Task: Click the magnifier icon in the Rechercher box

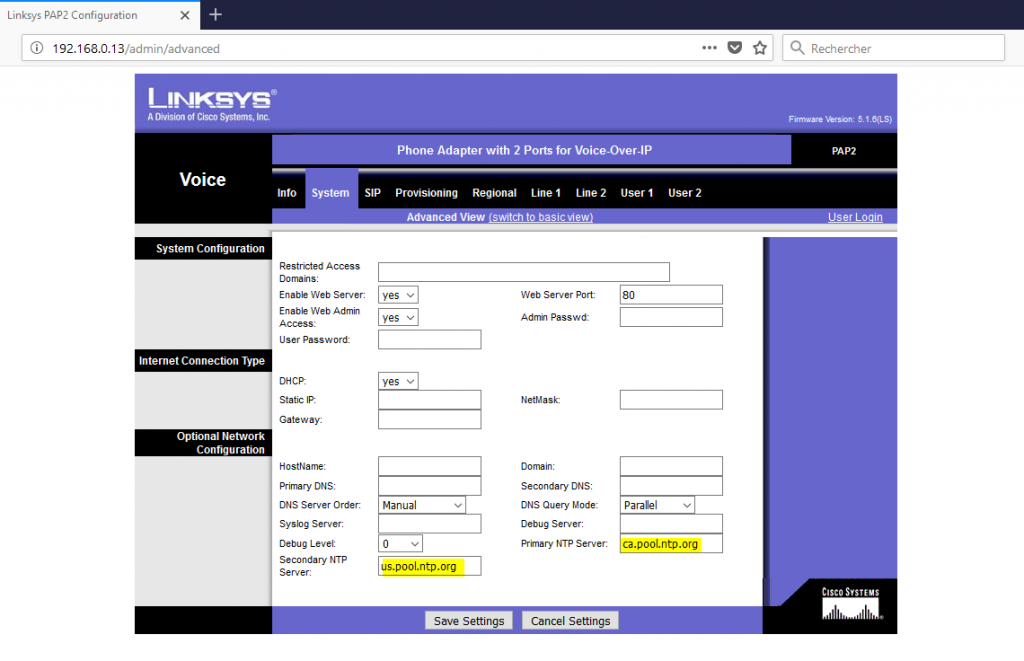Action: coord(797,47)
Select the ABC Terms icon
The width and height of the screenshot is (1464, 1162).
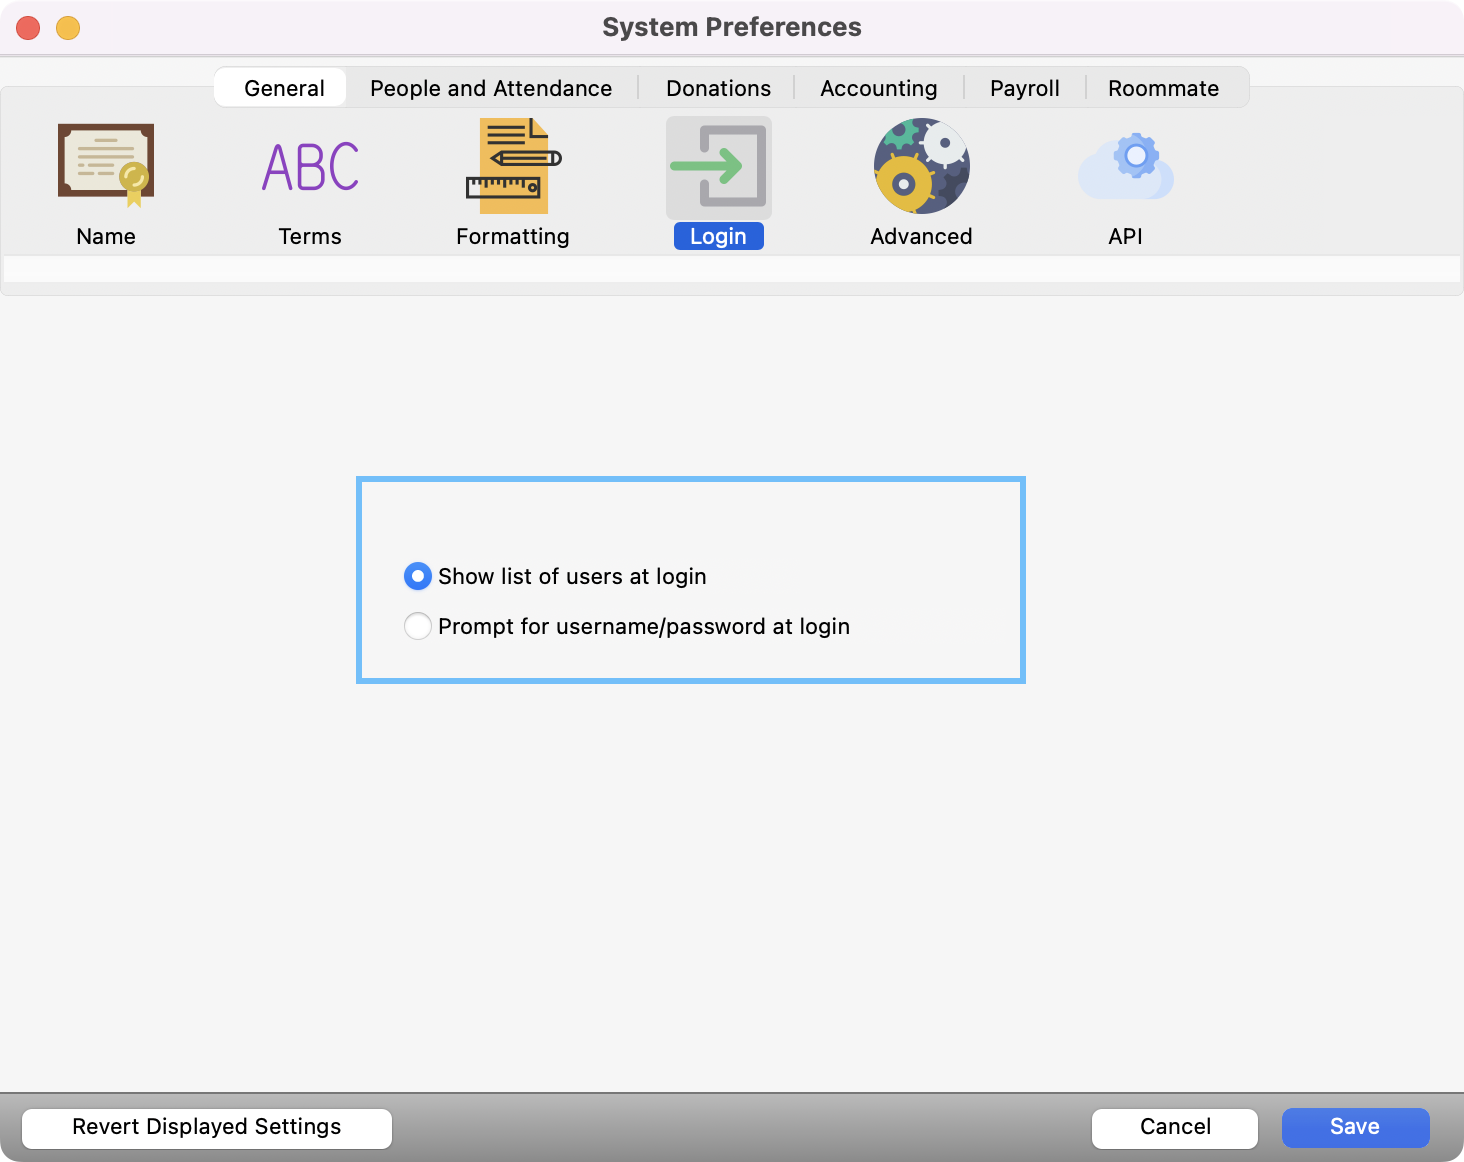pyautogui.click(x=310, y=167)
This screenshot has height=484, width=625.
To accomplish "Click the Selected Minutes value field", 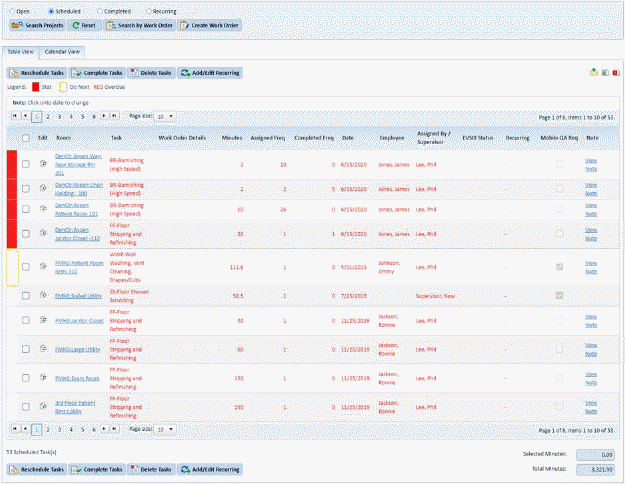I will pos(598,454).
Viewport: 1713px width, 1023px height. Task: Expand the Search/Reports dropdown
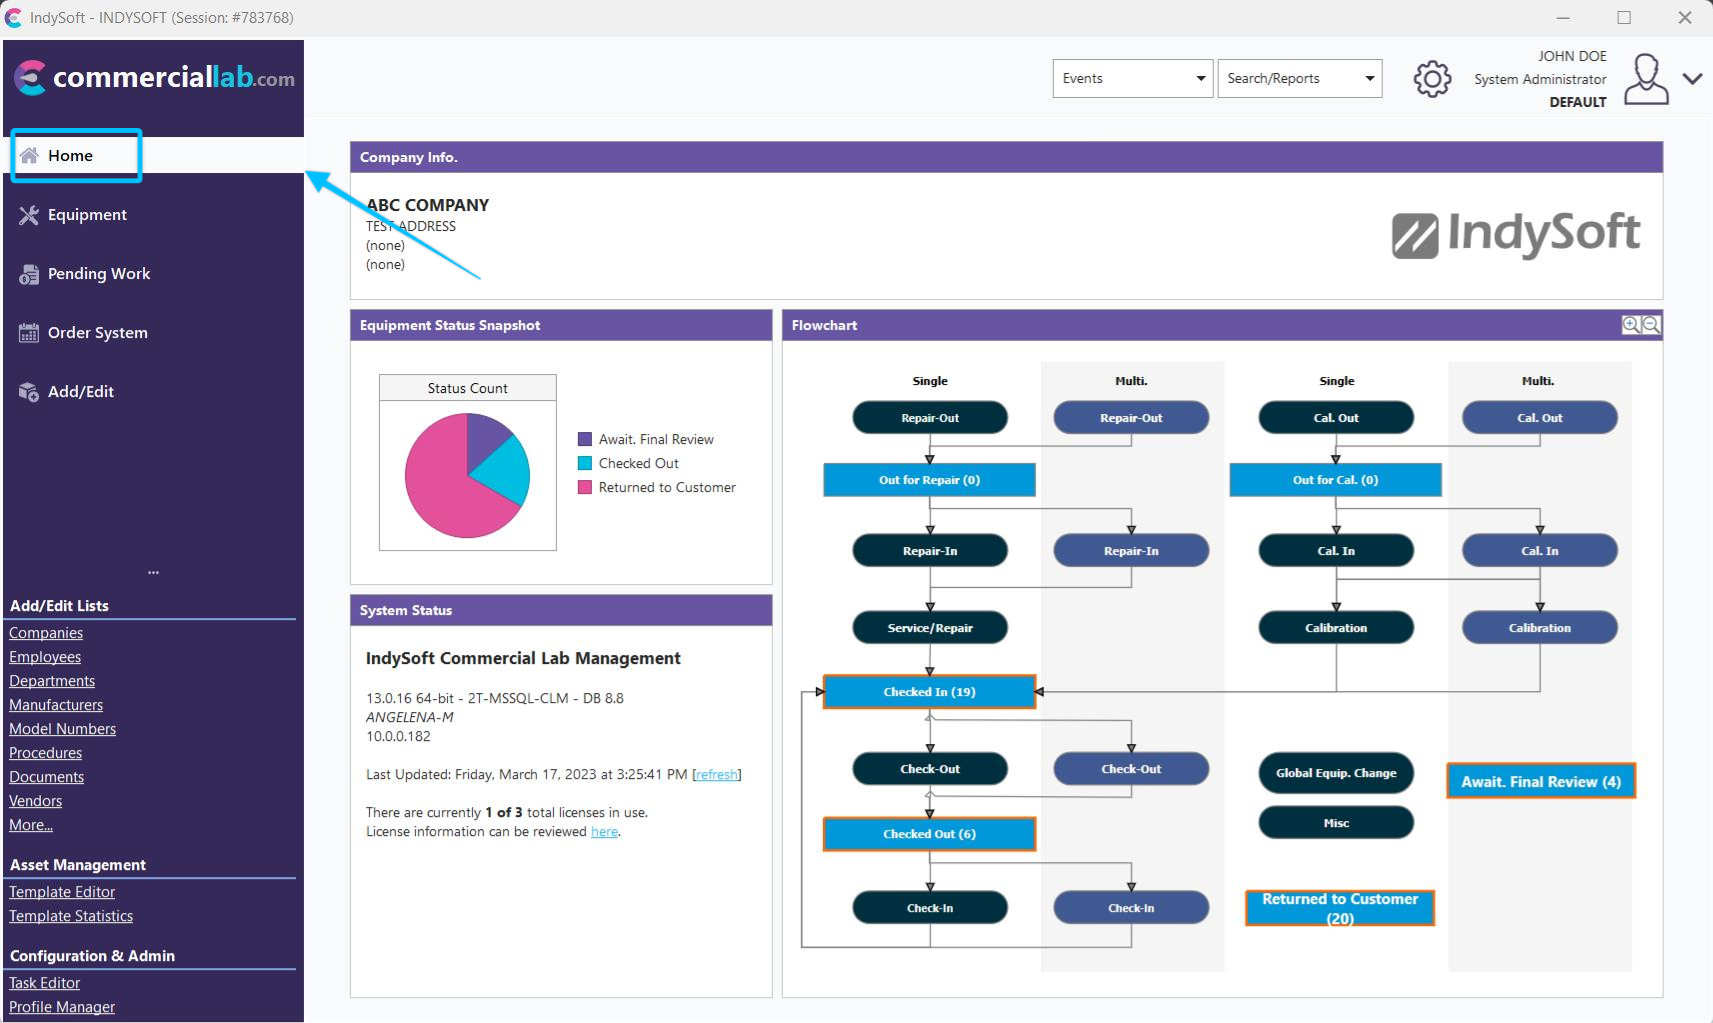click(x=1299, y=79)

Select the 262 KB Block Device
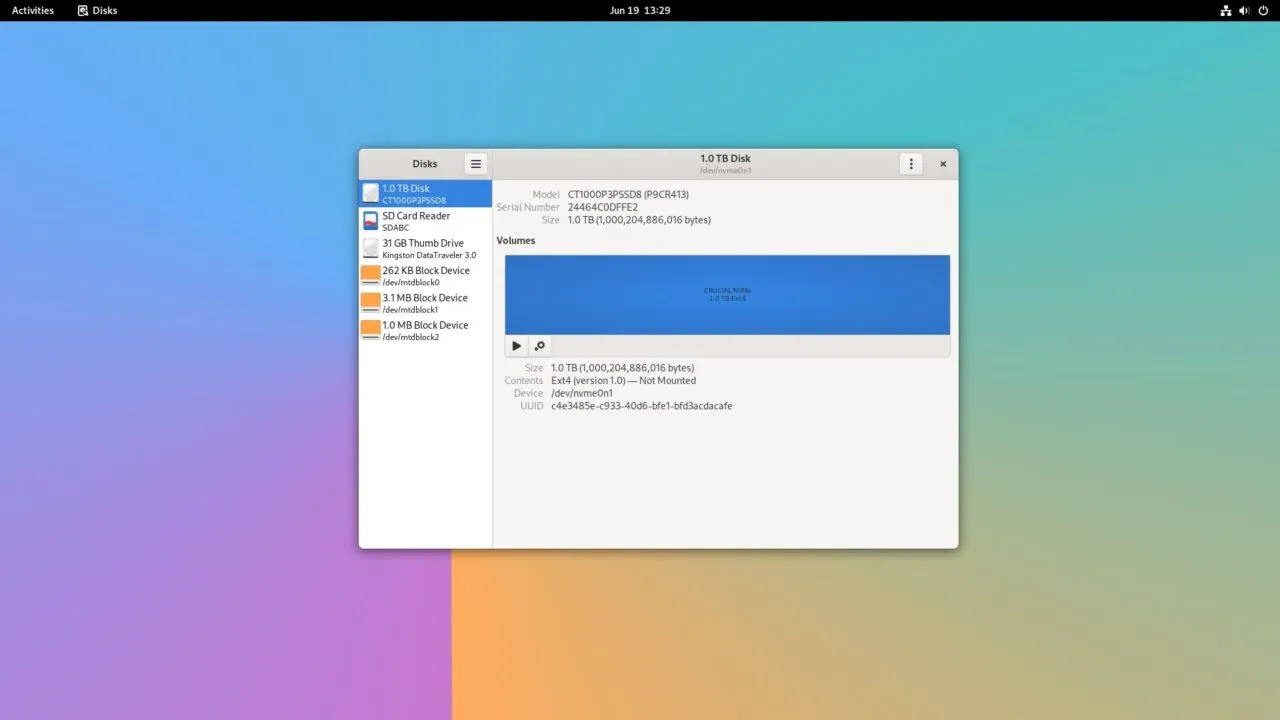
----
[Task to complete] From the line with "Viewport: 1713px width, 1023px" to the last line above, restate each line word for word, but skip the pictures.

[Written response]
Viewport: 1713px width, 1023px height. Task: Expand the Search/Reports dropdown
click(x=1299, y=79)

Select the 262 KB Block Device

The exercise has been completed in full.